What is needed:
As the answer, set down the lines below from the one containing "Given: Click the word" through the one containing "The width and height of the screenshot is (480, 387).", exactly and inclusively, and no others.

(Stored data entries)
┌──
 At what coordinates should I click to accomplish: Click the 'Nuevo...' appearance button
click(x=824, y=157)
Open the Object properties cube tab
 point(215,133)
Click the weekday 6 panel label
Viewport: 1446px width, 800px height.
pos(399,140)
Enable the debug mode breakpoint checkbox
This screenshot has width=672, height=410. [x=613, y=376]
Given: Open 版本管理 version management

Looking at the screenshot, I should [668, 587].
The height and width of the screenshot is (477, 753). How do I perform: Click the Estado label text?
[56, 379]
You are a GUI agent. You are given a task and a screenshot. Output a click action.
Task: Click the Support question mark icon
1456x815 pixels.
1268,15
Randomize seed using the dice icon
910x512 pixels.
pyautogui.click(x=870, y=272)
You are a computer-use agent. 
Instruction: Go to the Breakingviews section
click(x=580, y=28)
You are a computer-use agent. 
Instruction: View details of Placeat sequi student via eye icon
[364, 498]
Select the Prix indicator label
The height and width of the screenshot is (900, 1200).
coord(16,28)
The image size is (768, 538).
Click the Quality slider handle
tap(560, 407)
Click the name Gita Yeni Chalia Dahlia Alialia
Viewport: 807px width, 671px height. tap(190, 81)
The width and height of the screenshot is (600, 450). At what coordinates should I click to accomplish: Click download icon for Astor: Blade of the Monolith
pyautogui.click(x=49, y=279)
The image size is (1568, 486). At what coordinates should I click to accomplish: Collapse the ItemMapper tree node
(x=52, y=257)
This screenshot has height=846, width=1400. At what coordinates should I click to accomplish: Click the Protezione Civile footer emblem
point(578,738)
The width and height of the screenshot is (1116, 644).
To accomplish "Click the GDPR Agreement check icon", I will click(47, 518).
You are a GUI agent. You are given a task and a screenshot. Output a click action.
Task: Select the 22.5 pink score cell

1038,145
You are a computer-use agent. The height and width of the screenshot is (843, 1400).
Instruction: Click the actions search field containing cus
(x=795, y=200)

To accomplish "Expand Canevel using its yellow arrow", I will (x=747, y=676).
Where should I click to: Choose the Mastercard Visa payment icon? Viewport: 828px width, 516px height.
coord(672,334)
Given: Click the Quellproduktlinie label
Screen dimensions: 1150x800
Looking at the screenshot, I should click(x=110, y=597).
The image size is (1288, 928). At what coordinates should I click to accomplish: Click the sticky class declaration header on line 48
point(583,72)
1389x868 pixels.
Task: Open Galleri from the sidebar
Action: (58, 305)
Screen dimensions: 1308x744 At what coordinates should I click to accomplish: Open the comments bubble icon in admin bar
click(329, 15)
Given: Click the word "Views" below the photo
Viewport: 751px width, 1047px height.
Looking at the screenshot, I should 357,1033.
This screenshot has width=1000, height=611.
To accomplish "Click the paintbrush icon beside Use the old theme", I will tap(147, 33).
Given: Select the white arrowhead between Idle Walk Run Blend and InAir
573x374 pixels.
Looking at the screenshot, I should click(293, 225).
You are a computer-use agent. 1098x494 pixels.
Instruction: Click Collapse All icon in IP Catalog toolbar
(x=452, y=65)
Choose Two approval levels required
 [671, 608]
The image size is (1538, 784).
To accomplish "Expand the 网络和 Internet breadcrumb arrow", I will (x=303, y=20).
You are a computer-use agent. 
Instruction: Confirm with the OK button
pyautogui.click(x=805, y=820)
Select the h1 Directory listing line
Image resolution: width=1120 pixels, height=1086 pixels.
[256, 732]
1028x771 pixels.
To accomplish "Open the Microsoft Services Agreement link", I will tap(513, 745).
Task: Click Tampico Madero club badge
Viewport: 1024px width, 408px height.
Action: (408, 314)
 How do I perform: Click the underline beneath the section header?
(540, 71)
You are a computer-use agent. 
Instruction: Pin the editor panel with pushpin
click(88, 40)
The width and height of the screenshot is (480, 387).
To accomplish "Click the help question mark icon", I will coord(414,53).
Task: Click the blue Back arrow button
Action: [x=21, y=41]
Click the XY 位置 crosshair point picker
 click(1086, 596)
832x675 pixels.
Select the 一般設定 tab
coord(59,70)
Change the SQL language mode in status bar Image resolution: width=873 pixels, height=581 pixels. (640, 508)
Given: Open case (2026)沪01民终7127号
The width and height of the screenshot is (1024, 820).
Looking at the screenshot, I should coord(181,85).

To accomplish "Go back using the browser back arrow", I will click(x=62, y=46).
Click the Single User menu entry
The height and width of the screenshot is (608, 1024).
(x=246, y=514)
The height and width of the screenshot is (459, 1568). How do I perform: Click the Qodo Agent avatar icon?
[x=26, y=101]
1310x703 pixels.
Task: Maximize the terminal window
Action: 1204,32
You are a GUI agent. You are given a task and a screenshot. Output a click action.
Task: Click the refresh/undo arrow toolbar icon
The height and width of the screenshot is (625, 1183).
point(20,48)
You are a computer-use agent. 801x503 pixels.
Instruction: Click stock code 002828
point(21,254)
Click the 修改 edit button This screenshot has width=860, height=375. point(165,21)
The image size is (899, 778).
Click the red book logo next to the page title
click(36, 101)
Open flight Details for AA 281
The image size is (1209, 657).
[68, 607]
└──
Task answer:
Given: Click the word "Views" below the photo
Viewport: 751px width, 1047px height.
Looking at the screenshot, I should 357,1033.
This screenshot has width=1000, height=611.
To accomplish "Click the paintbrush icon beside Use the old theme", I will tap(147, 33).
Given: Select the white arrowhead between Idle Walk Run Blend and InAir
573x374 pixels.
Looking at the screenshot, I should click(293, 225).
You are a computer-use agent. 1098x494 pixels.
Instruction: Click Collapse All icon in IP Catalog toolbar
(x=452, y=65)
Choose Two approval levels required
 [671, 608]
The image size is (1538, 784).
To accomplish "Expand the 网络和 Internet breadcrumb arrow", I will (x=303, y=20).
You are a computer-use agent. 
Instruction: Confirm with the OK button
pyautogui.click(x=805, y=820)
Select the h1 Directory listing line
Image resolution: width=1120 pixels, height=1086 pixels.
[256, 732]
1028x771 pixels.
To accomplish "Open the Microsoft Services Agreement link", I will tap(513, 745).
Task: Click Tampico Madero club badge
Viewport: 1024px width, 408px height.
Action: (408, 314)
 How do I perform: Click the underline beneath the section header?
(540, 71)
You are a computer-use agent. 
Instruction: Pin the editor panel with pushpin
click(88, 40)
The width and height of the screenshot is (480, 387).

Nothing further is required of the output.